(Work instructions):
For this exercise, please return exactly the line containing "Where should I" and each line after it through the end of the records, with no pictures included.

===

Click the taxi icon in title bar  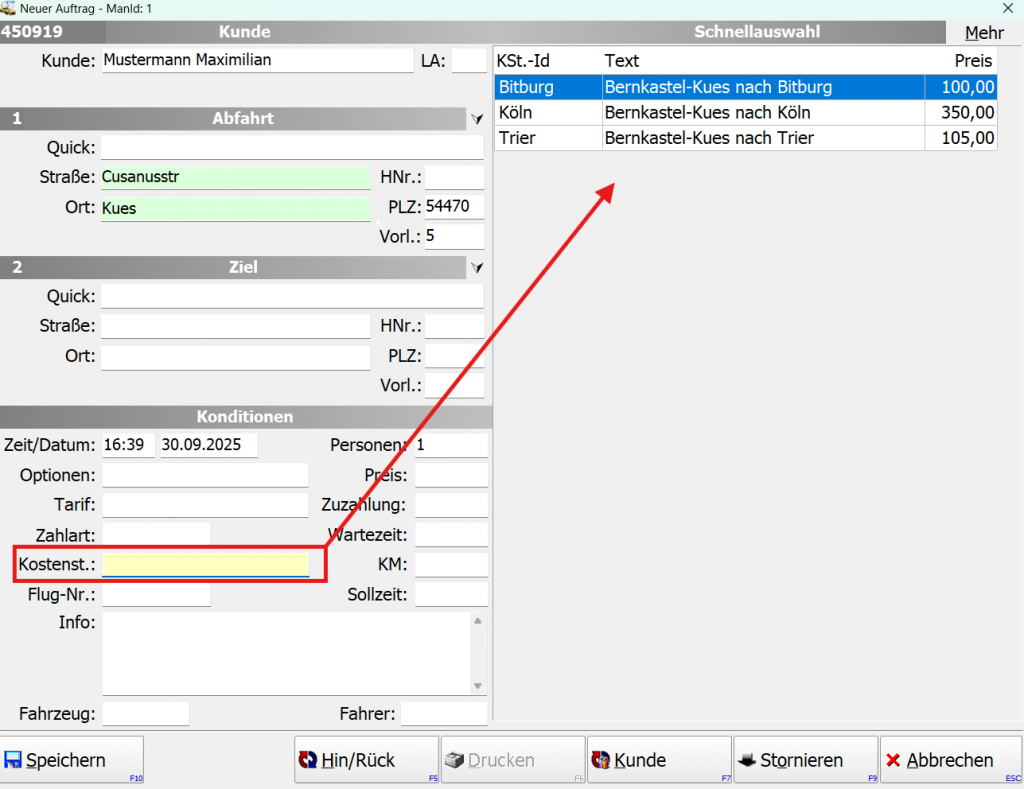(x=8, y=9)
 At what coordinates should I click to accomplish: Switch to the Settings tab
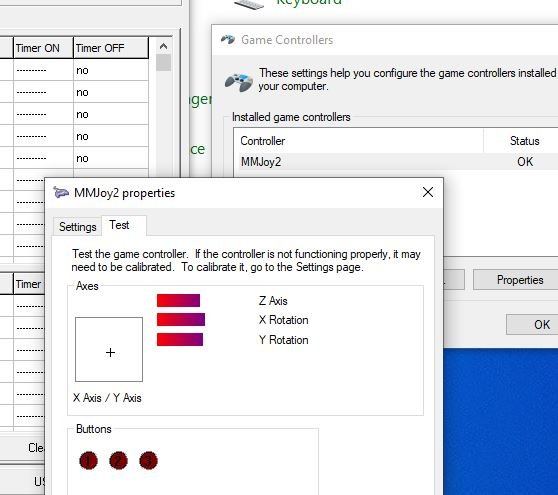(x=78, y=227)
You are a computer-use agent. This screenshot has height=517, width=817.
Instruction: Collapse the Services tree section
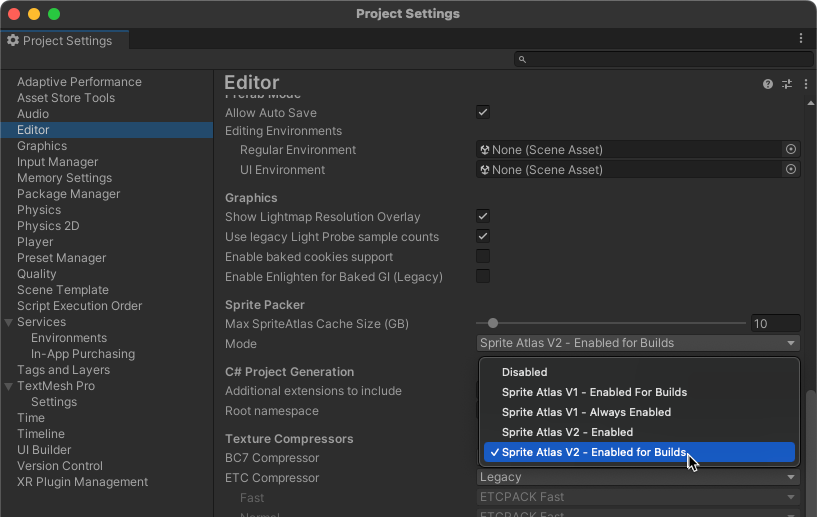pyautogui.click(x=9, y=322)
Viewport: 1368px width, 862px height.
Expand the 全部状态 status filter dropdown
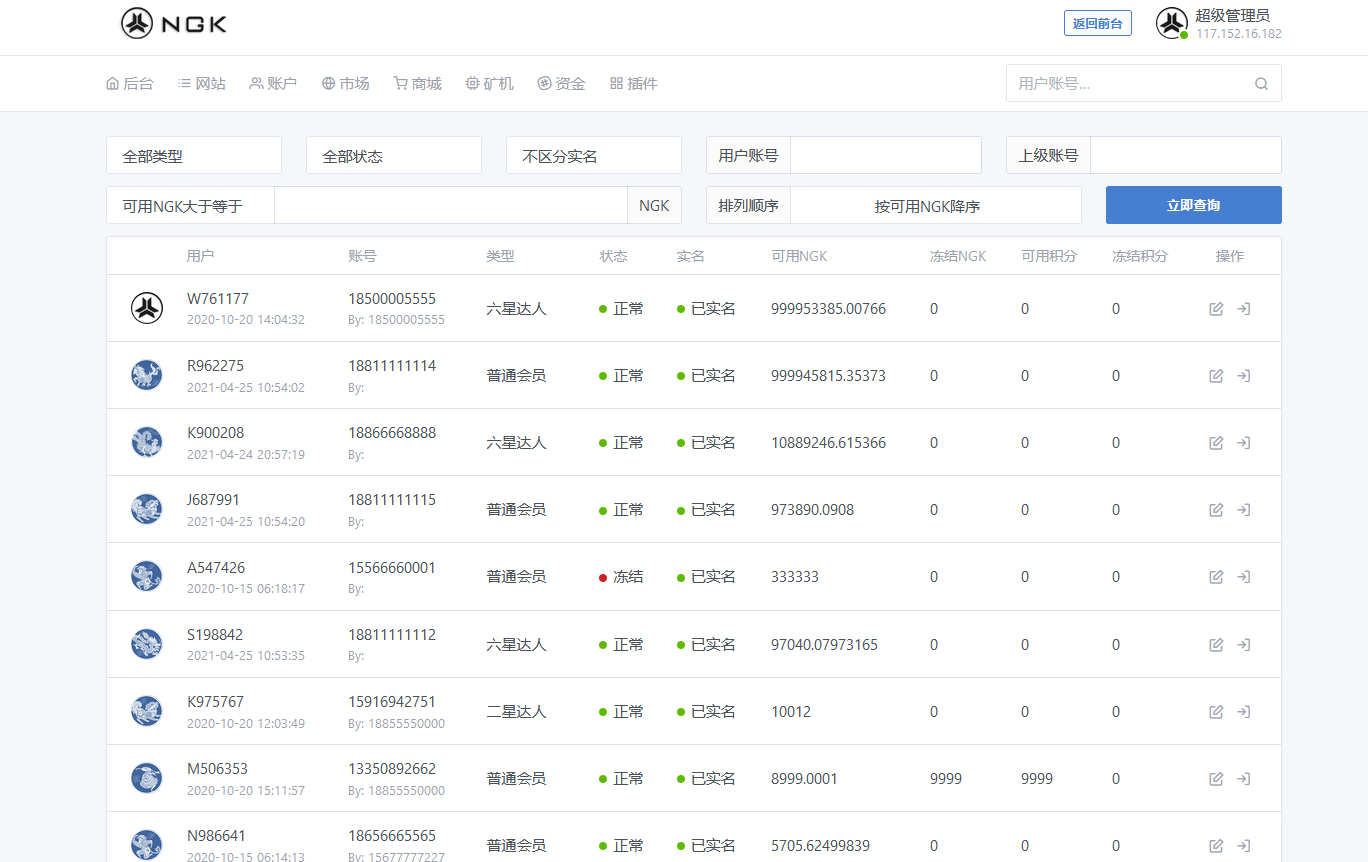[394, 156]
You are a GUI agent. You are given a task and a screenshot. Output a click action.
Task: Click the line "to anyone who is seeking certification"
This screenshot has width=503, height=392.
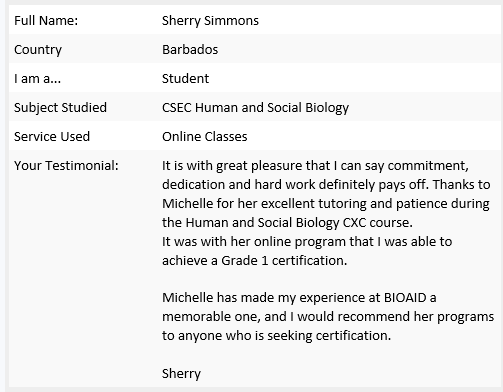pyautogui.click(x=276, y=336)
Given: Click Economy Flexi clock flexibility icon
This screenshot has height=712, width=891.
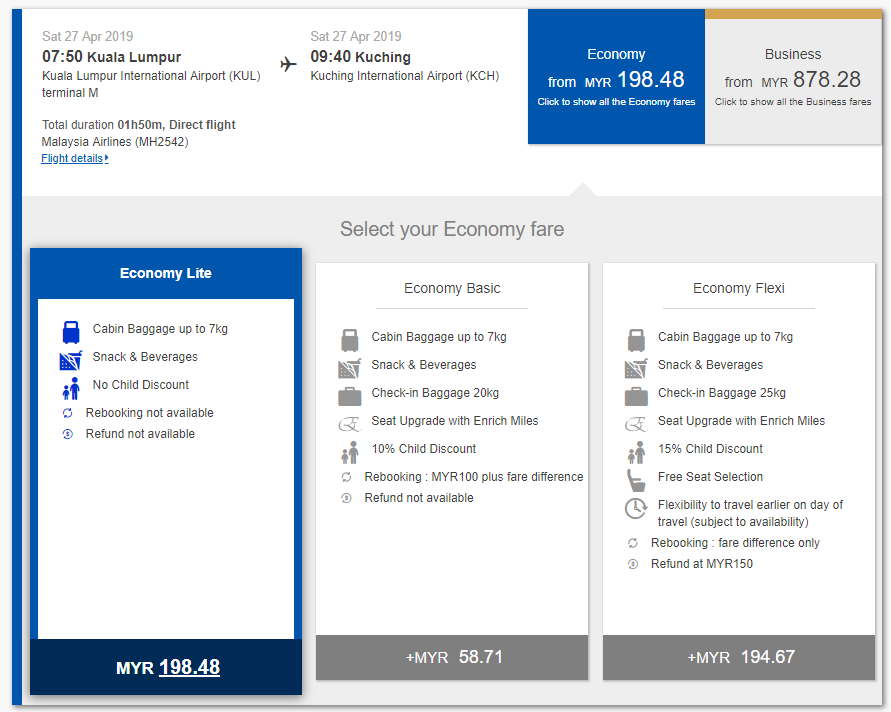Looking at the screenshot, I should [x=636, y=508].
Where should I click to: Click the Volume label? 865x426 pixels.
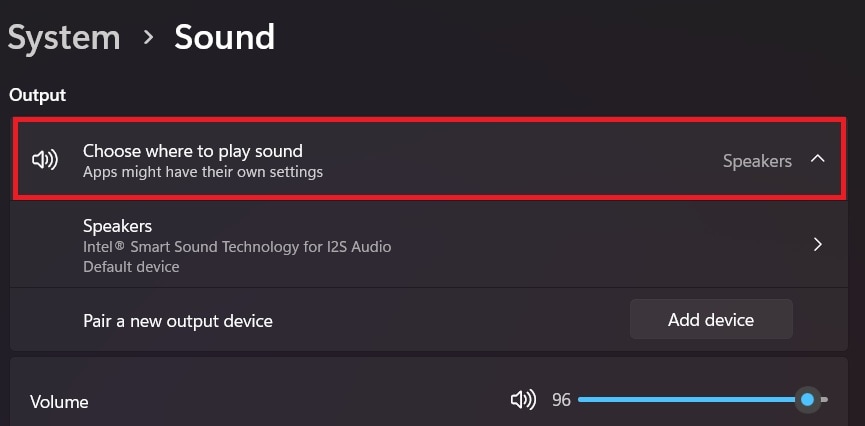point(59,402)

===

(Result of the task):
Where should I click to: Click the Volume label? 865x426 pixels.
point(59,402)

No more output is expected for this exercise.